(Stored data entries)
——————
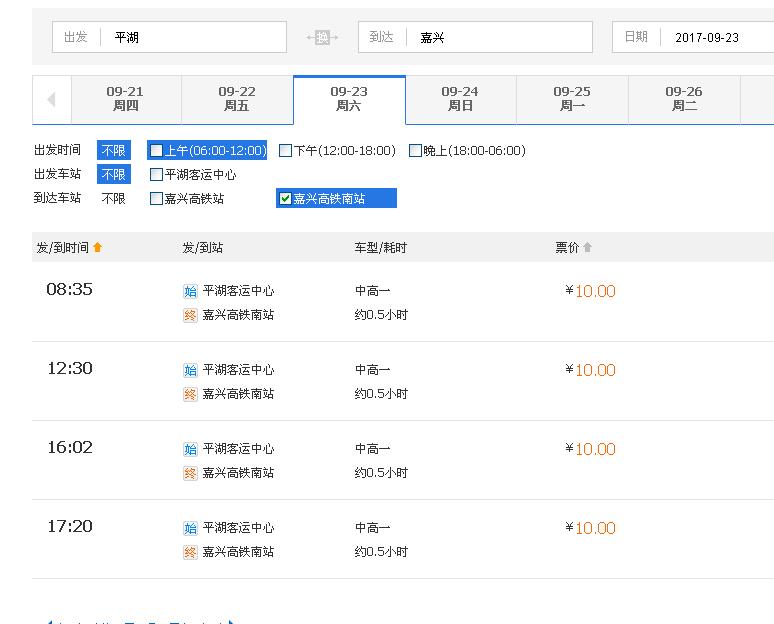
Task: Click 不限 for departure time
Action: tap(114, 151)
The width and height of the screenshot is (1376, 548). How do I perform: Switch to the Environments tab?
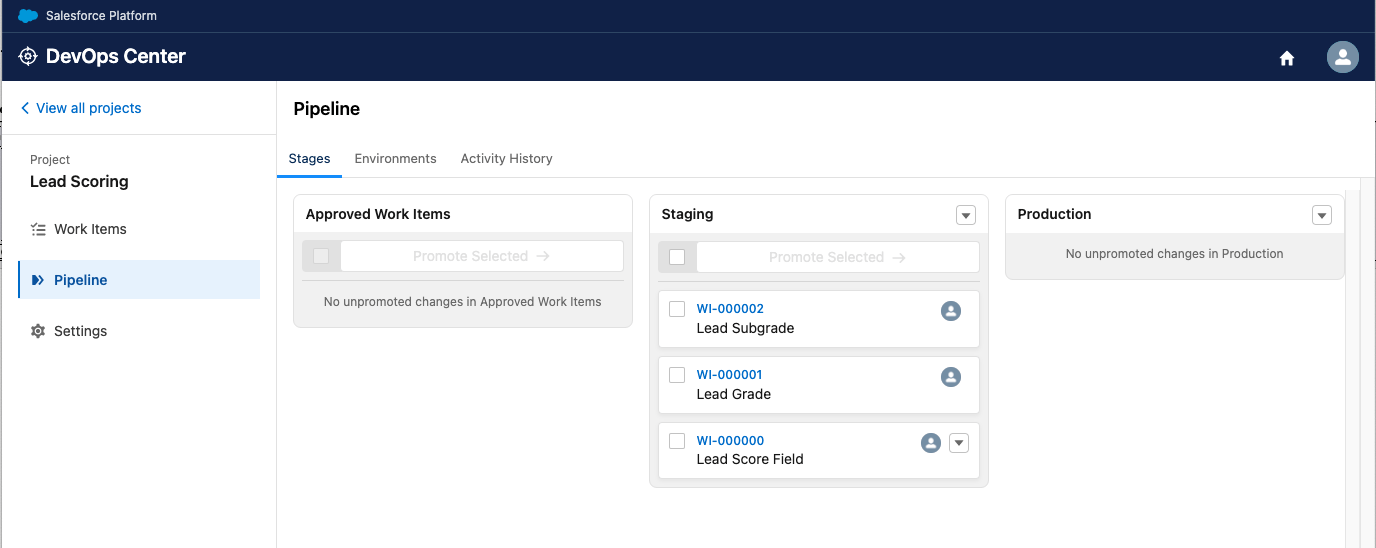pos(396,159)

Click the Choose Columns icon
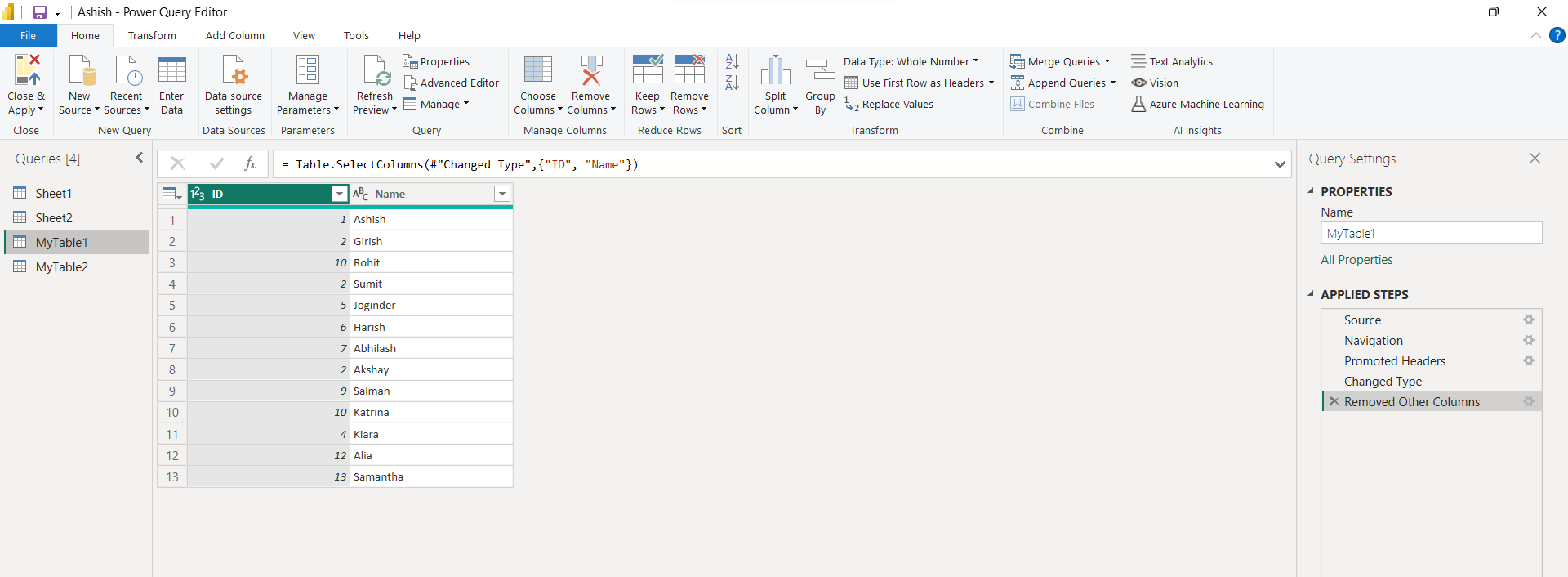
——————
**What is expected**
The lines to copy begin at the one containing "The width and" and end at the last line of the records. Set down exactly those lines and no others, both ends included, and omit all pictures.

**Answer box**
The width and height of the screenshot is (1376, 548). How do I perform: Switch to the Environments tab?
pos(396,159)

Click the Choose Columns icon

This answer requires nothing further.